Non potrebbe essere più oggettivo, né più aderente alla natura stessa della pittura di Niele Toroni (nato a Muralto, Locarno, nel 1937, attivo a Parigi dai suoi vent’anni) il titolo («Niele Toroni. Impronte di pennello n. 50») della mostra che A arte Invernizzi dedica a Milano all’artista svizzero-francese dal 4 dicembre al 12 febbraio prossimo. Attenzione, però: lui non vuole essere chiamato artista, bensì pittore. Si è già ammorbidito in realtà, perché nel 1967, a Parigi, mentre sobbollivano le prime lave del ’68, in occasione del «Salon de la Jeune Peinture» chiuse la polemica dichiarazione programmatica firmata con Daniel Buren, Olivier Mosset e Michel Parmentier con uno stentoreo «Noi non siamo pittori».
Come notava Giorgio Verzotti commentando i suoi storici lavori della collezione del Castello di Rivoli, quel «programma ha rappresentato uno dei momenti radicali di quella messa in discussione dello statuto della pittura che è stato tipico degli anni Settanta. Toroni, al pari di Buren e degli altri firmatari, ma anche di tutti gli esponenti dell’Arte Concettuale, inaugurava un lavoro critico rispetto ai protocolli espressivi dell’arte». Dal 1967 Niele Toroni non ha più smesso di applicare, a intervalli regolari di 30 centimetri e servendosi sempre di un pennello n. 50, impronte di colore su superfici di diversa natura: tela, tela cerata, carta, giornali, muro, legno.

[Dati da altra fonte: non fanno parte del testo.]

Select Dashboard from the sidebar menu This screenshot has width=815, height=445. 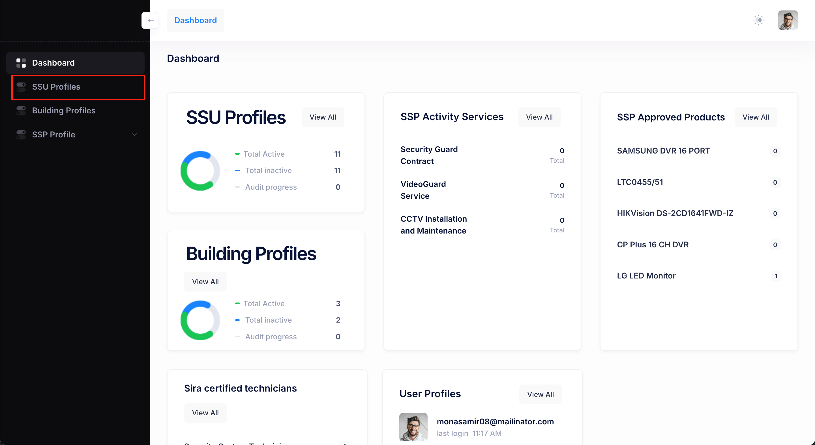click(x=53, y=63)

Da Invernizzi, Toroni ritorna dopo precedenti personali in cui ha lasciato in permanenza nella galleria le sue inconfondibili «impronte»: nel 2007 sulla porta d’ingresso, nel 2011 sulle pareti dello spazio del piano inferiore. In questa nuova rassegna presenta 25 opere realizzate in formati e su supporti diversi dal 1965 («Omaggio a Paolo Uccello») fino all’album recente «Impronte di pennello n.50 a intervalli di 30 cm “A nous la liberté”», in cui impronte di colori diversi si susseguono ritmicamente sui singoli fogli in una successione di volta in volta variata, pur all’interno dello schema rigidissimo che l’artista si è imposto. Già perché, come scriveva Harald Szeemann, «Niele Toroni ripete la sua impronta di pennello nel tempo e nello spazio dal 1967. E mai è la stessa cosa, perché lo stesso è lo stesso e lo stesso è irriducibilmente dissociato dall’essere identico». Più di recente, un collezionista innamorato del suo lavoro, in cui «la semplicità diventa perfezione», si domanda (e si risponde) «Si può dipingere per tutta la vita lo stesso quadro e riuscire a farlo apparire comunque sempre nuovo e diverso? Niele Toroni ci è riuscito».
A conferma giunge la mostra da Invernizzi (in catalogo, un saggio di Paolo Bolpagni), che al piano superiore presenta dapprima tre opere dello scorso decennio, dove le impronte di pennello, ripetute su fogli di cartone posti sulla parete, ridefiniscono le coordinate dello spazio, poi tre importanti opere degli anni ’70 su supporti differenti, mentre al piano inferiore s’impongono i grandi lavori degli anni tra i ’90 e i Duemila, che testimoniano la stupefacente varietà degli esiti, pur nella ripetizione del suo gesto.